## [ASSIGNMENT]
Can you restate the records below word for word?

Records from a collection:
= = = = = = =

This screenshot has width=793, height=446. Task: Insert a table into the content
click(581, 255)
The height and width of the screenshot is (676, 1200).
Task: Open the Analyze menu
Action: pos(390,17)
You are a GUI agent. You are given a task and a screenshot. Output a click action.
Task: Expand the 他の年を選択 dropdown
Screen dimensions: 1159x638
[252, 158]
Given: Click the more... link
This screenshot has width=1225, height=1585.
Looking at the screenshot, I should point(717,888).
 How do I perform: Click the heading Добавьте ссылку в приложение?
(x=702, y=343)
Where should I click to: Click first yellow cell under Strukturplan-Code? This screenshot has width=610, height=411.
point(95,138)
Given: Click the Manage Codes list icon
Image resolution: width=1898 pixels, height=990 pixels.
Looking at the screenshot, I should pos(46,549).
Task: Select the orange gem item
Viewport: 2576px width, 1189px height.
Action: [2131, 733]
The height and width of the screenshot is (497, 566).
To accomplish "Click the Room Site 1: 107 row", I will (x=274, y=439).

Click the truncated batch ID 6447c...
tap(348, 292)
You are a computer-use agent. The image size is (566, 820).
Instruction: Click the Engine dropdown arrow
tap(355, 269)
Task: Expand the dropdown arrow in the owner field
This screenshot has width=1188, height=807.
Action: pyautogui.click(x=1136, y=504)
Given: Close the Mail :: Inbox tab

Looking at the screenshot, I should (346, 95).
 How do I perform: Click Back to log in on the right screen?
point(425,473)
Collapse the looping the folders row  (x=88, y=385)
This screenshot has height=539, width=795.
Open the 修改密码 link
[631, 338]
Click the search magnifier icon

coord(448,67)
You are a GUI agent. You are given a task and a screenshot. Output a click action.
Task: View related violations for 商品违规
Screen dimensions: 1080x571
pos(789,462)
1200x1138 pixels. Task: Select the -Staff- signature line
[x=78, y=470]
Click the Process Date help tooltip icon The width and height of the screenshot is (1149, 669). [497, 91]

= = = = = = =

## [EXERCISE SOLUTION]
This screenshot has width=793, height=446. Task: Insert a table into the content
click(581, 255)
The height and width of the screenshot is (676, 1200).
Task: Open the Analyze menu
Action: pos(390,17)
You are a GUI agent. You are given a task and a screenshot. Output a click action.
Task: Expand the 他の年を選択 dropdown
Screen dimensions: 1159x638
[252, 158]
Given: Click the more... link
This screenshot has width=1225, height=1585.
Looking at the screenshot, I should point(717,888).
 How do I perform: Click the heading Добавьте ссылку в приложение?
(x=702, y=343)
Where should I click to: Click first yellow cell under Strukturplan-Code? This screenshot has width=610, height=411.
point(95,138)
Given: Click the Manage Codes list icon
Image resolution: width=1898 pixels, height=990 pixels.
Looking at the screenshot, I should pos(46,549).
Task: Select the orange gem item
Viewport: 2576px width, 1189px height.
Action: [2131, 733]
The height and width of the screenshot is (497, 566).
To accomplish "Click the Room Site 1: 107 row", I will (x=274, y=439).

Click the truncated batch ID 6447c...
tap(348, 292)
You are a computer-use agent. The image size is (566, 820).
Instruction: Click the Engine dropdown arrow
tap(355, 269)
Task: Expand the dropdown arrow in the owner field
This screenshot has width=1188, height=807.
Action: pyautogui.click(x=1136, y=504)
Given: Close the Mail :: Inbox tab

Looking at the screenshot, I should (346, 95).
 How do I perform: Click Back to log in on the right screen?
point(425,473)
Collapse the looping the folders row  (x=88, y=385)
This screenshot has height=539, width=795.
Open the 修改密码 link
[631, 338]
Click the search magnifier icon

coord(448,67)
You are a GUI agent. You are given a task and a screenshot. Output a click action.
Task: View related violations for 商品违规
Screen dimensions: 1080x571
pos(789,462)
1200x1138 pixels. Task: Select the -Staff- signature line
[x=78, y=470]
Click the Process Date help tooltip icon The width and height of the screenshot is (1149, 669). [497, 91]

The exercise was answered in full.